**THE PROBLEM**
Edit the records below: change every "GUI agent" to "screen agent" and keep everything else the same.

**DATA SHOWN**
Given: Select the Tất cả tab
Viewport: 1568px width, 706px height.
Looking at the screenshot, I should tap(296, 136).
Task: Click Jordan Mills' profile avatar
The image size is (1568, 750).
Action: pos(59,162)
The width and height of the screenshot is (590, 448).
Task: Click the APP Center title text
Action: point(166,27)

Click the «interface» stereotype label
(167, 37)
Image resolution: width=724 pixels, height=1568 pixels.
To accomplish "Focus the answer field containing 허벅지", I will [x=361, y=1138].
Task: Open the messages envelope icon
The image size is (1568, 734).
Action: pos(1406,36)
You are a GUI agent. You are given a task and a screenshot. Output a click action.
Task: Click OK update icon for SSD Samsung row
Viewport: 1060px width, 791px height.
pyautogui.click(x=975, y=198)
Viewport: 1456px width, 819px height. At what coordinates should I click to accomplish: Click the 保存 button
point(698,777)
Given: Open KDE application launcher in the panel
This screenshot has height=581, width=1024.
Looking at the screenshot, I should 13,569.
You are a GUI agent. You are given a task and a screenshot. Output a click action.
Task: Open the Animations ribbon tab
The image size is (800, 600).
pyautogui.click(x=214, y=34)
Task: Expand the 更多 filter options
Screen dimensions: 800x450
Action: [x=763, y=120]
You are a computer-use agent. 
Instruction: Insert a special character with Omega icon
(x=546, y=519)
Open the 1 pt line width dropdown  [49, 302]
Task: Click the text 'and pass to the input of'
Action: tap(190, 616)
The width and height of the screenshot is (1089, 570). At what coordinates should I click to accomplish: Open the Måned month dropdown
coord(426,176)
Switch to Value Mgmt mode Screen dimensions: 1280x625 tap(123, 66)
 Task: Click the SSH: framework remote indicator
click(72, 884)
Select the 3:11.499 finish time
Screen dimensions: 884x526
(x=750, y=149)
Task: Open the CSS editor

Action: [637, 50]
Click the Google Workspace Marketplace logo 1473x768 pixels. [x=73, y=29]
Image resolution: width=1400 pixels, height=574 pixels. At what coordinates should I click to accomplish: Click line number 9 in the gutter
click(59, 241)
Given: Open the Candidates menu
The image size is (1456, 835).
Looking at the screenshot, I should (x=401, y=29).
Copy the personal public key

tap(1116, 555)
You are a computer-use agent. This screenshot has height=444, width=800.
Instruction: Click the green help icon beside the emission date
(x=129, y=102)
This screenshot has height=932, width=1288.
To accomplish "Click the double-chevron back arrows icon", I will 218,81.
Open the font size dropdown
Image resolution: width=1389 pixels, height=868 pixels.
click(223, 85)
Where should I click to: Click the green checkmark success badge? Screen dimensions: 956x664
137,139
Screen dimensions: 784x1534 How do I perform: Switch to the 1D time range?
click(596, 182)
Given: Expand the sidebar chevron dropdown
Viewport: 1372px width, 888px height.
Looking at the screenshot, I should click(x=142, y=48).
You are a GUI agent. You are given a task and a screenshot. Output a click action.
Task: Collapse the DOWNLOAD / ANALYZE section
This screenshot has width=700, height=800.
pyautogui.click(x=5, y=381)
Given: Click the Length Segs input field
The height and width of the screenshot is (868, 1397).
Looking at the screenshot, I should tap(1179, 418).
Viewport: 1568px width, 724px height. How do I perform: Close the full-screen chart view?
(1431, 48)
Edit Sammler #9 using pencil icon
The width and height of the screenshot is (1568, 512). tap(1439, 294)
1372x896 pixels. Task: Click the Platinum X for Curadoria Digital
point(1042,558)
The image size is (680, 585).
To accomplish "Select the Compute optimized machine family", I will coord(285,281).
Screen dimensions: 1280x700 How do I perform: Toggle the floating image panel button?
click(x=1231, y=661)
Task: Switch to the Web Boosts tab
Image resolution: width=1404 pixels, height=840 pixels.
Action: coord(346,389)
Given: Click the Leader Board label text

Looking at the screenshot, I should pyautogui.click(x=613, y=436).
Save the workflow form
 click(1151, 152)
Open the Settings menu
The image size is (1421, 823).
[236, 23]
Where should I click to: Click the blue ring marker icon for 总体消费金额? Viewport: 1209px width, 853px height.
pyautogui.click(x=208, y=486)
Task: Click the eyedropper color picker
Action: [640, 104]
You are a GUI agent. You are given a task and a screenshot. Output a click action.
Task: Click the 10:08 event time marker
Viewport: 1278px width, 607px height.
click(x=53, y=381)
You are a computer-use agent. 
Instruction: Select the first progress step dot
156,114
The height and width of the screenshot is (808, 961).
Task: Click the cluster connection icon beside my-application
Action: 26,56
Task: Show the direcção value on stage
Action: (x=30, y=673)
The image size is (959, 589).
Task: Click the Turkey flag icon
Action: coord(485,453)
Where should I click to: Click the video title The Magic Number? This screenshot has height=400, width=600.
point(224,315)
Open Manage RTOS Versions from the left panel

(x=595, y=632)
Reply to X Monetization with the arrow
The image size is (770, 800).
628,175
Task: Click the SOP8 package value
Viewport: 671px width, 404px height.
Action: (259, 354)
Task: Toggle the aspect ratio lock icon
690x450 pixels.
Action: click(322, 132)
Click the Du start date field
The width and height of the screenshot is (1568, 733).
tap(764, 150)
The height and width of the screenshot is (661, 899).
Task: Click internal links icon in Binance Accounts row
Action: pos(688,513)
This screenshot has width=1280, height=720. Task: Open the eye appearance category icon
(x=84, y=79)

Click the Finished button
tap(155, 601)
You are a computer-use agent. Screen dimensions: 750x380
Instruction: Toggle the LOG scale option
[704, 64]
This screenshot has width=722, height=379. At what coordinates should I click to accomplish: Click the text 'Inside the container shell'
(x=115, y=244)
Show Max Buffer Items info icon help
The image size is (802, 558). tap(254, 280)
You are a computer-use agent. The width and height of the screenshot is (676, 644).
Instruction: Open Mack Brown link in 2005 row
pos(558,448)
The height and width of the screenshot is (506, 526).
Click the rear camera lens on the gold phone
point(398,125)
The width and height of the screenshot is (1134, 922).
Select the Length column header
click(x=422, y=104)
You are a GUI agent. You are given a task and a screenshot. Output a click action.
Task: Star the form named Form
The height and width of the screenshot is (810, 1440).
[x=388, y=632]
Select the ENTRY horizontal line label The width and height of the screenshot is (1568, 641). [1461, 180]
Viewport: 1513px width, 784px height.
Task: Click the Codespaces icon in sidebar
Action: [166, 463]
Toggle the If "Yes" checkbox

**PROBLEM SOLUTION**
Given: Select the Tất cả tab
Viewport: 1568px width, 706px height.
Looking at the screenshot, I should tap(296, 136).
Task: Click Jordan Mills' profile avatar
The image size is (1568, 750).
Action: pos(59,162)
The width and height of the screenshot is (590, 448).
Task: Click the APP Center title text
Action: point(166,27)

Click the «interface» stereotype label
(167, 37)
Image resolution: width=724 pixels, height=1568 pixels.
To accomplish "Focus the answer field containing 허벅지", I will [x=361, y=1138].
Task: Open the messages envelope icon
The image size is (1568, 734).
Action: pos(1406,36)
You are a screen agent. You are given a task and a screenshot. Output a click action.
Task: Click OK update icon for SSD Samsung row
Viewport: 1060px width, 791px height.
pyautogui.click(x=975, y=198)
Viewport: 1456px width, 819px height. At what coordinates should I click to accomplish: Click the 保存 button
point(698,777)
Given: Open KDE application launcher in the panel
This screenshot has height=581, width=1024.
Looking at the screenshot, I should 13,569.
You are a screen agent. You are given a task and a screenshot. Output a click action.
Task: Open the Animations ribbon tab
The image size is (800, 600).
pyautogui.click(x=214, y=34)
Task: Expand the 更多 filter options
Screen dimensions: 800x450
Action: [x=763, y=120]
You are a computer-use agent. 
Instruction: Insert a special character with Omega icon
(x=546, y=519)
Open the 1 pt line width dropdown  [49, 302]
Task: Click the text 'and pass to the input of'
Action: tap(190, 616)
The width and height of the screenshot is (1089, 570). At what coordinates should I click to accomplish: Open the Måned month dropdown
coord(426,176)
Switch to Value Mgmt mode Screen dimensions: 1280x625 tap(123, 66)
 Task: Click the SSH: framework remote indicator
click(72, 884)
Select the 3:11.499 finish time
Screen dimensions: 884x526
(x=750, y=149)
Task: Open the CSS editor

Action: [637, 50]
Click the Google Workspace Marketplace logo 1473x768 pixels. [x=73, y=29]
Image resolution: width=1400 pixels, height=574 pixels. At what coordinates should I click to accomplish: Click line number 9 in the gutter
click(59, 241)
Given: Open the Candidates menu
The image size is (1456, 835).
Looking at the screenshot, I should (x=401, y=29).
Copy the personal public key

tap(1116, 555)
You are a computer-use agent. This screenshot has height=444, width=800.
Instruction: Click the green help icon beside the emission date
(x=129, y=102)
This screenshot has height=932, width=1288.
To accomplish "Click the double-chevron back arrows icon", I will 218,81.
Open the font size dropdown
Image resolution: width=1389 pixels, height=868 pixels.
click(223, 85)
Where should I click to: Click the green checkmark success badge? Screen dimensions: 956x664
137,139
Screen dimensions: 784x1534 How do I perform: Switch to the 1D time range?
click(596, 182)
Given: Expand the sidebar chevron dropdown
Viewport: 1372px width, 888px height.
Looking at the screenshot, I should click(x=142, y=48).
You are a screen agent. You are given a task and a screenshot. Output a click action.
Task: Collapse the DOWNLOAD / ANALYZE section
This screenshot has width=700, height=800.
pyautogui.click(x=5, y=381)
Given: Click the Length Segs input field
The height and width of the screenshot is (868, 1397).
Looking at the screenshot, I should tap(1179, 418).
Viewport: 1568px width, 724px height. How do I perform: Close the full-screen chart view?
(1431, 48)
Edit Sammler #9 using pencil icon
The width and height of the screenshot is (1568, 512). tap(1439, 294)
1372x896 pixels. Task: Click the Platinum X for Curadoria Digital
point(1042,558)
The image size is (680, 585).
To accomplish "Select the Compute optimized machine family", I will coord(285,281).
Screen dimensions: 1280x700 How do I perform: Toggle the floating image panel button?
click(x=1231, y=661)
Task: Switch to the Web Boosts tab
Image resolution: width=1404 pixels, height=840 pixels.
Action: coord(346,389)
Given: Click the Leader Board label text

Looking at the screenshot, I should pyautogui.click(x=613, y=436).
Save the workflow form
 click(1151, 152)
Open the Settings menu
The image size is (1421, 823).
[236, 23]
Where should I click to: Click the blue ring marker icon for 总体消费金额? Viewport: 1209px width, 853px height.
pyautogui.click(x=208, y=486)
Task: Click the eyedropper color picker
Action: [640, 104]
You are a screen agent. You are given a task and a screenshot. Output a click action.
Task: Click the 10:08 event time marker
Viewport: 1278px width, 607px height.
click(x=53, y=381)
You are a computer-use agent. 
Instruction: Select the first progress step dot
156,114
The height and width of the screenshot is (808, 961).
Task: Click the cluster connection icon beside my-application
Action: 26,56
Task: Show the direcção value on stage
Action: (x=30, y=673)
The image size is (959, 589).
Task: Click the Turkey flag icon
Action: coord(485,453)
Where should I click to: Click the video title The Magic Number? This screenshot has height=400, width=600.
point(224,315)
Open Manage RTOS Versions from the left panel

(x=595, y=632)
Reply to X Monetization with the arrow
The image size is (770, 800).
628,175
Task: Click the SOP8 package value
Viewport: 671px width, 404px height.
Action: (259, 354)
Task: Toggle the aspect ratio lock icon
690x450 pixels.
Action: click(322, 132)
Click the Du start date field
The width and height of the screenshot is (1568, 733).
tap(764, 150)
The height and width of the screenshot is (661, 899).
Task: Click internal links icon in Binance Accounts row
Action: pos(688,513)
This screenshot has width=1280, height=720. Task: Open the eye appearance category icon
(x=84, y=79)

Click the Finished button
tap(155, 601)
You are a computer-use agent. Screen dimensions: 750x380
Instruction: Toggle the LOG scale option
[704, 64]
This screenshot has width=722, height=379. At what coordinates should I click to accomplish: Click the text 'Inside the container shell'
(x=115, y=244)
Show Max Buffer Items info icon help
The image size is (802, 558). tap(254, 280)
You are a computer-use agent. The width and height of the screenshot is (676, 644).
Instruction: Open Mack Brown link in 2005 row
pos(558,448)
The height and width of the screenshot is (506, 526).
Click the rear camera lens on the gold phone
point(398,125)
The width and height of the screenshot is (1134, 922).
Select the Length column header
click(x=422, y=104)
You are a screen agent. You are given a task and a screenshot. Output a click action.
Task: Star the form named Form
The height and width of the screenshot is (810, 1440).
[x=388, y=632]
Select the ENTRY horizontal line label The width and height of the screenshot is (1568, 641). [1461, 180]
Viewport: 1513px width, 784px height.
Task: Click the Codespaces icon in sidebar
Action: [166, 463]
Toggle the If "Yes" checkbox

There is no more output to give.